Under normal conditions, the cellular prion protein (PrP(c)) undergoes a proteolytic attack between amino acids 111 and 112 which gives rise to the N-terminal secreted N1 fragment and its C-terminal membrane-tethered counterpart C1. Importantly, this cleavage precludes the integrity of the neurotoxic 106-126 sequence. Here, we describe an original and reliable assay based on a quenched fluorimetric substrate (JMV2770) encompassing the 111/112 sequence of PrP(c). In whole brain homogenate, the JMV2770-hydrolysing activity is optimal at neutral pH and sensitive to the metalloprotease inhibitor BB3103 but not to acidic and serine protease blockers. JMV2770 is efficiently cleaved by intact HEK293 cells and fibroblasts in culture, consistent with an hydrolysis by a typical ectoprotease. Overexpressions of alpha-secretases a disintegrin and metalloprotease-9 (ADAM9), ADAM10 or TACE (ADAM17) in human cells increase BB3103-sensitive JMV2770 hydrolysis, while invalidation of ADAM10 and TACE or reduced expression of ADAM9 by an antisense approach significantly reduced its cleavage. Finally, analysis of JMV2770 hydrolysis following transient transfection of ADAM10 or ADAM9 cDNA in ADAM10(-/-) fibroblasts allowed to confirm our previous data establishing that ADAM9 does not behave as a genuine alpha-secretase but rather acts as an important upstream regulator of ADAM10 activity.

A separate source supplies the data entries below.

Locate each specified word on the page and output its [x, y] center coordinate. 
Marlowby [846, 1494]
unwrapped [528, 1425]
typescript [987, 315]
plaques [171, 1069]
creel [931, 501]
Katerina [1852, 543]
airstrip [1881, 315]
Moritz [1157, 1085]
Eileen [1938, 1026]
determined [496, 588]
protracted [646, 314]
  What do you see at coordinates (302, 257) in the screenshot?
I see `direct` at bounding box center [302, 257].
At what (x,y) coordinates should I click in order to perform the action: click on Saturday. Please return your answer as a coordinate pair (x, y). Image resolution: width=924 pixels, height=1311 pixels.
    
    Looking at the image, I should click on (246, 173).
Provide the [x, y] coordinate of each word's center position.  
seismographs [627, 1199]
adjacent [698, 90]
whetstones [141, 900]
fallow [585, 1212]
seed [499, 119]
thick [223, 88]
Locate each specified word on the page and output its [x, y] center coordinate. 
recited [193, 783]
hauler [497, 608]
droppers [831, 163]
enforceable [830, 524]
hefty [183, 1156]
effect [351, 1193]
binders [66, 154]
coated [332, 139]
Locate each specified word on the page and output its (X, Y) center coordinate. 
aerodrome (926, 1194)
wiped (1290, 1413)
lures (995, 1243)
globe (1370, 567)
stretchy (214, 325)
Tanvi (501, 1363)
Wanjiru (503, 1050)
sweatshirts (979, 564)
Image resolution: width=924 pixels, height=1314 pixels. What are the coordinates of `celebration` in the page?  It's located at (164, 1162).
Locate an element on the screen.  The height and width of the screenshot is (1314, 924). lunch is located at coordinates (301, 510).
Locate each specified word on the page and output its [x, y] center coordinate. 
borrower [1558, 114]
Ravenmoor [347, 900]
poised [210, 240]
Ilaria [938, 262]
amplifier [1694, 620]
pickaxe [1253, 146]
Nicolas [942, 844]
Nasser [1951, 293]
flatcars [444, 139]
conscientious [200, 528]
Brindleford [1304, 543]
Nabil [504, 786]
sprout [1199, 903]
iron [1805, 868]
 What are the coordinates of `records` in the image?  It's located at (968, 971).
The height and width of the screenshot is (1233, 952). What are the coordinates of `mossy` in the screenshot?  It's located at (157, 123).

The disintegrin ADAM9 indirectly contributes to the physiological processing of cellular prion by modulating ADAM10 activity.

The cellular prion protein (PrP(c)) is physiologically cleaved in the middle of its 106-126 amino acid neurotoxic region at the 110/111 downward arrow112 peptidyl bond, yielding an N-terminal fragment referred to as N1. We recently demonstrated that two disintegrins, namely ADAM10 and ADAM17 (TACE, tumor necrosis factor alpha converting enzyme) participated in both constitutive and protein kinase C-regulated generation of N1, respectively. These proteolytic events were strikingly reminiscent of those involved in the so-called "alpha-secretase pathway" that leads to the production of secreted sAPPalpha from betaAPP. We show here, by transient and stable transfection analyses, that ADAM9 also participates in the constitutive secretion of N1 in HEK293 cells, TSM1 neurons, and mouse fibroblasts. Decreasing endogenous ADAM9 expression by an antisense approach drastically reduces both N1 and sAPPalpha recoveries. However, we establish that ADAM9 was unable to increase N1 and sAPPalpha productions after transient transfection in fibroblasts depleted of ADAM10. Accordingly, ADAM9 is unable to cleave a fluorimetric substrate of membrane-bound alpha-secretase activity in ADAM10(-/-) fibroblasts. However, we establish that co-expression of ADAM9 and ADAM10 in ADAM10-deficient fibroblasts leads to enhanced membrane-bound and released fluorimetric substrate hydrolyzing activity when compared with that observed after ADAM10 cDNA transfection alone in ADAM10(-/-) cells. Interestingly, we demonstrate that shedded ADAM10 displays the ability to cleave endogenous PrP(c) in fibroblasts. Altogether, these data provide evidence that ADAM9 is an important regulator of the physiological processing of PrP(c) and betaAPP but that this enzyme acts indirectly, likely by contributing to the shedding of ADAM10. ADAM9 could therefore represent, besides ADAM10, another potential therapeutic target to enhance the breakdown of the 106-126 and Abeta toxic domains of the prion and betaAPP proteins.